→ **Set problem**:
Return verbatim the lines of the listing from the line with "1282x900 pixels. How" up to and including the line with "Click the back arrow beside the heading", leaving the pictures out of your answer.
-- BEGIN Data extract --
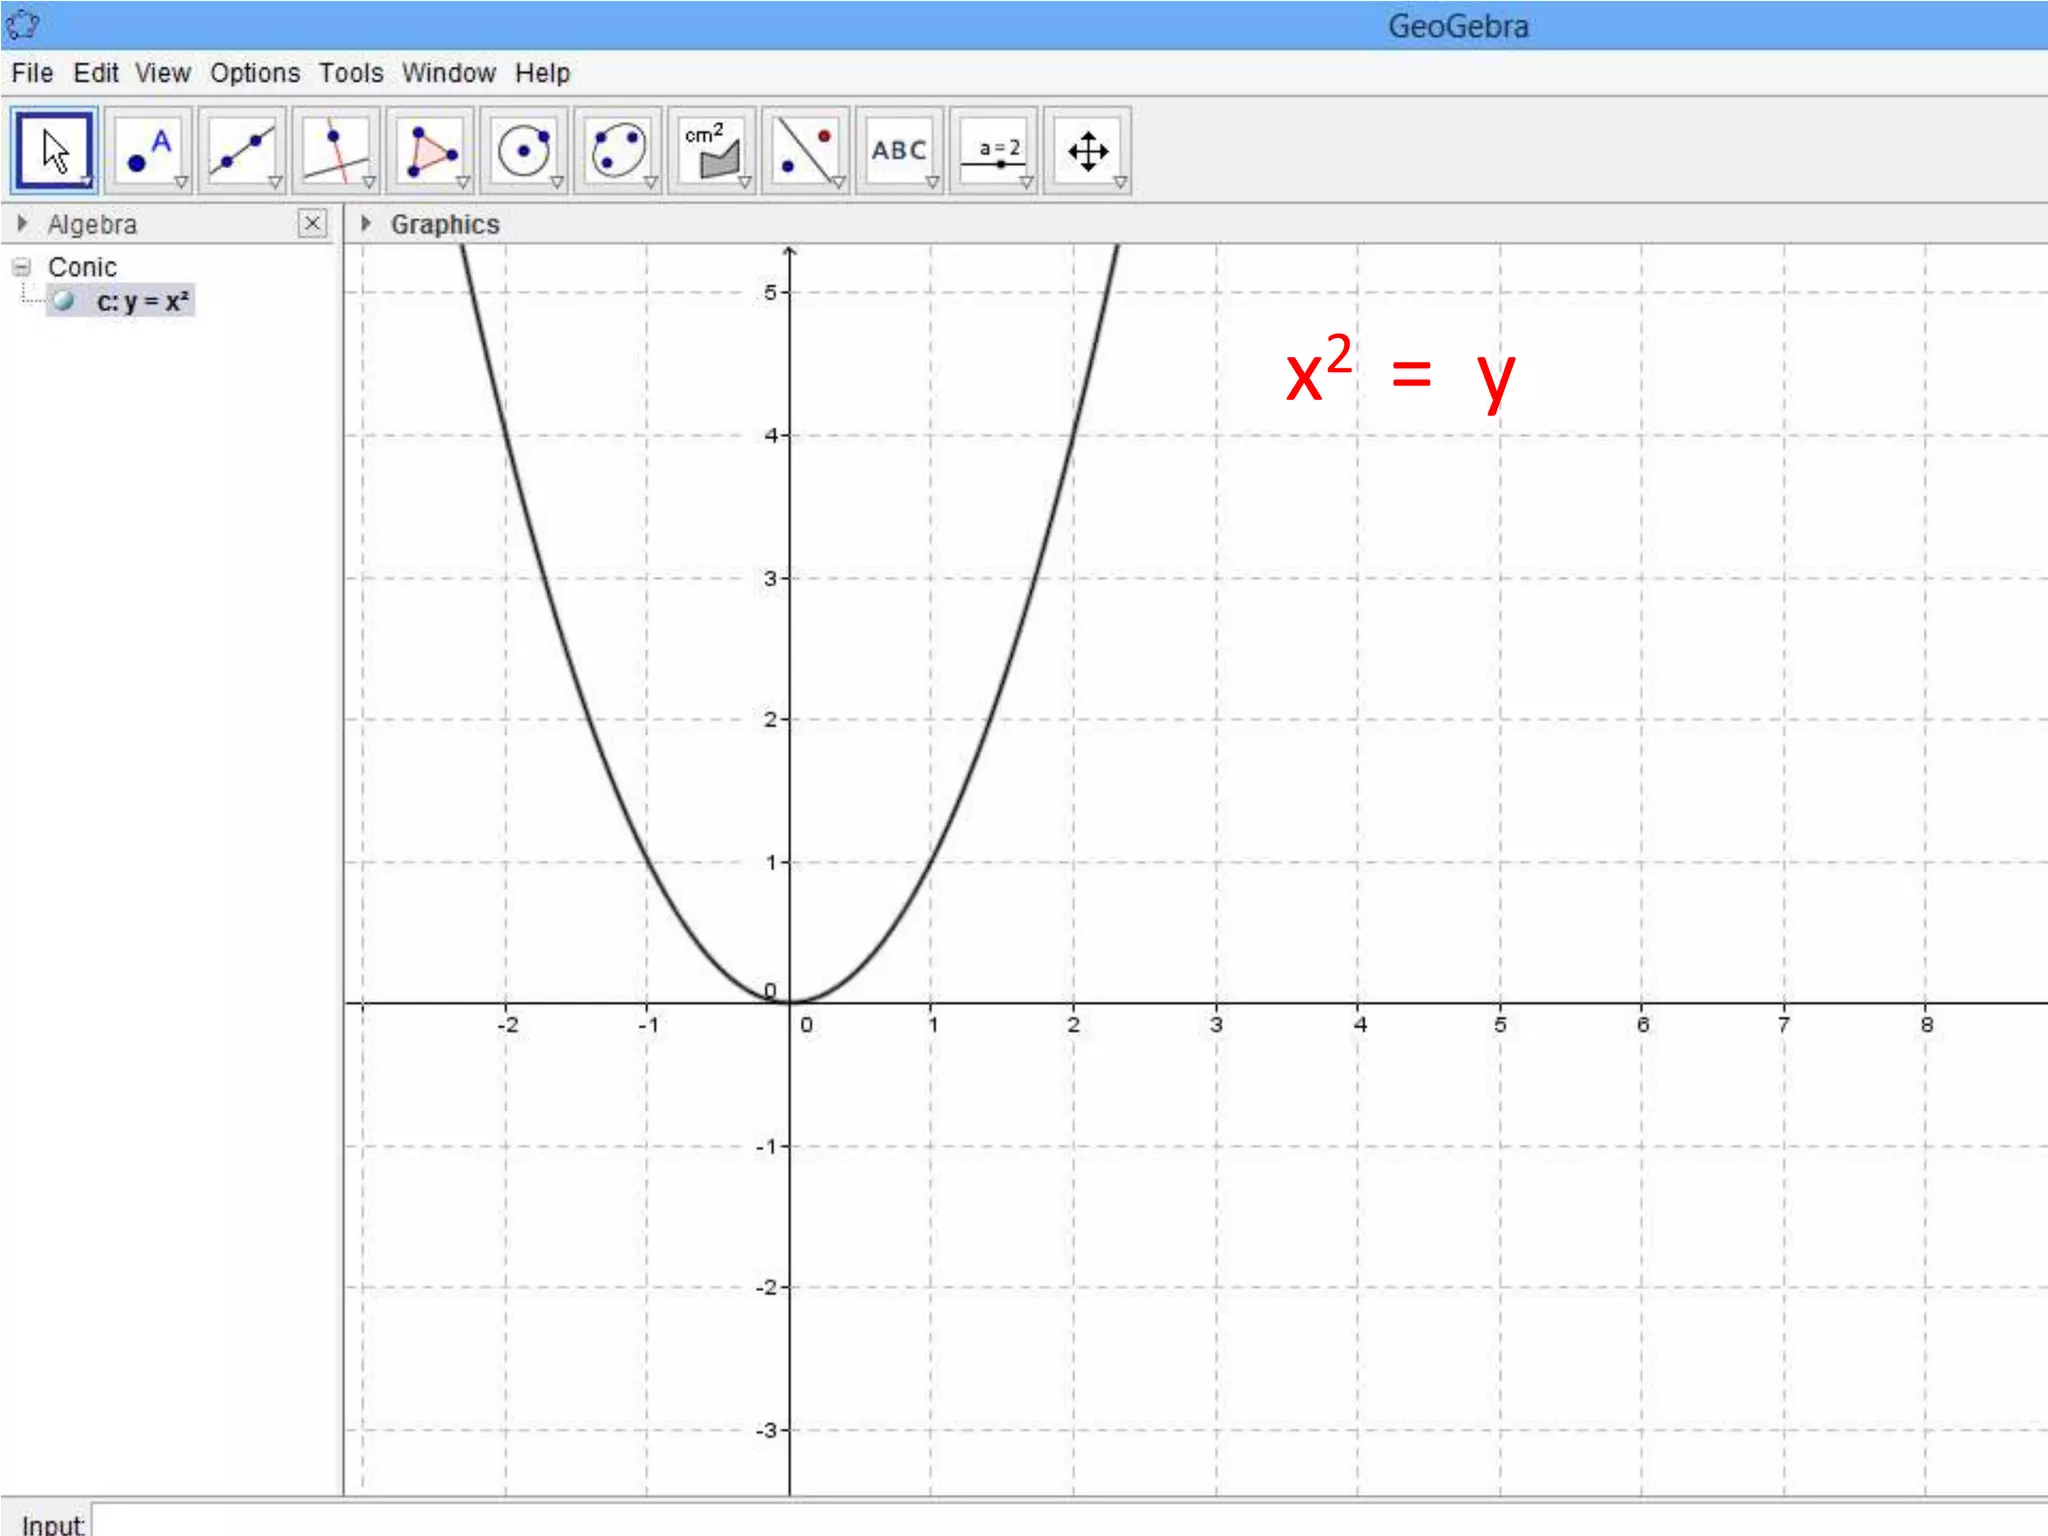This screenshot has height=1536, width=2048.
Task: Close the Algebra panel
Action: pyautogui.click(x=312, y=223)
-- END Data extract --
-- BEGIN Data extract --
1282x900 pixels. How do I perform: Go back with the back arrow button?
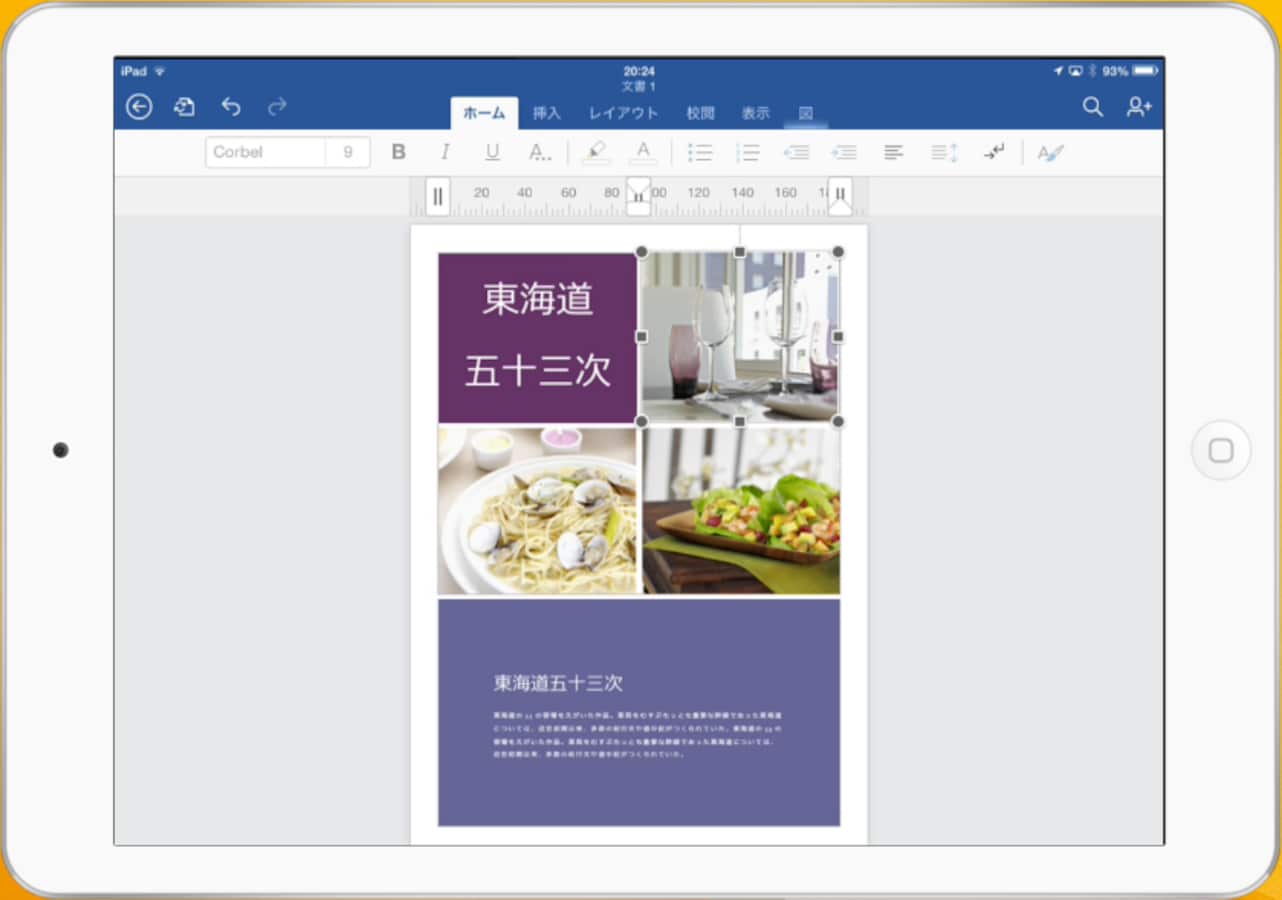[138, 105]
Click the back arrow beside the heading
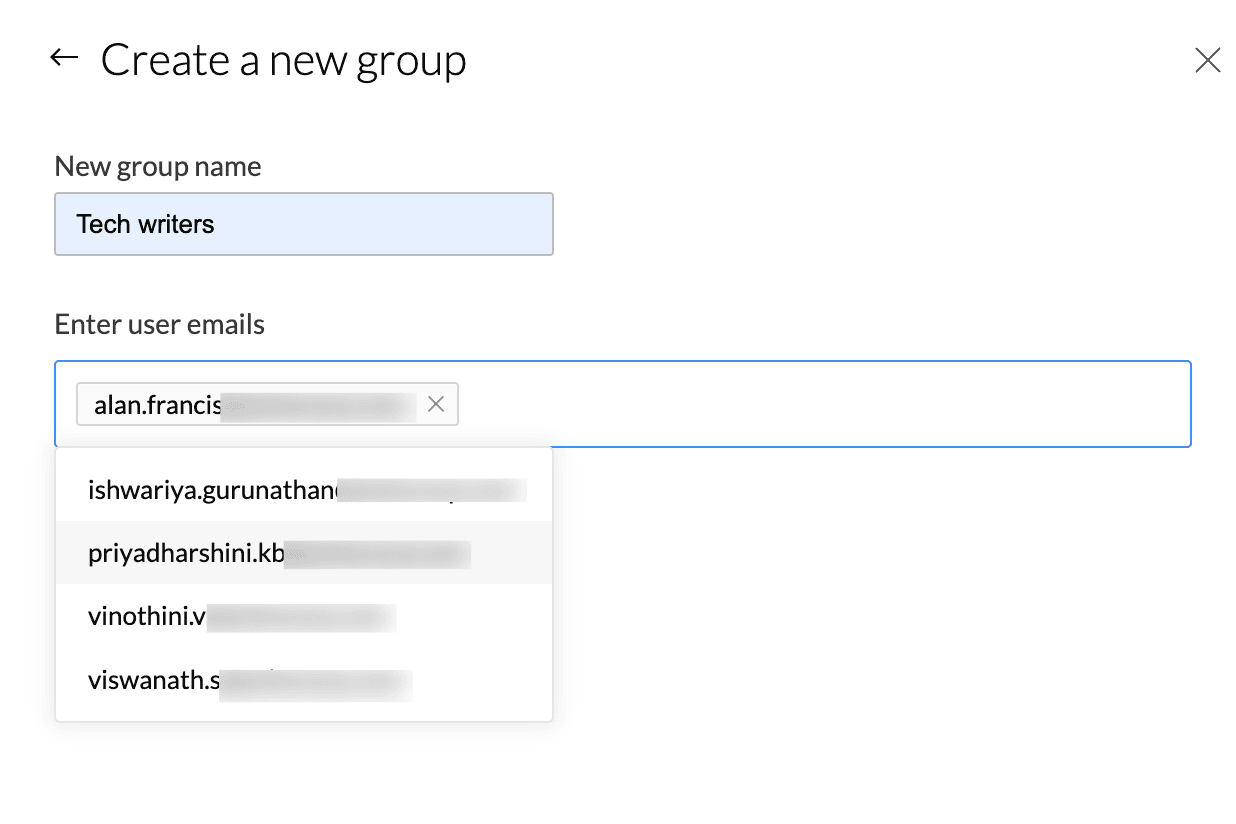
-- END Data extract --
→ **Exercise response**:
1282x900 pixels. How do I perform: Go back with the back arrow button?
[138, 105]
Click the back arrow beside the heading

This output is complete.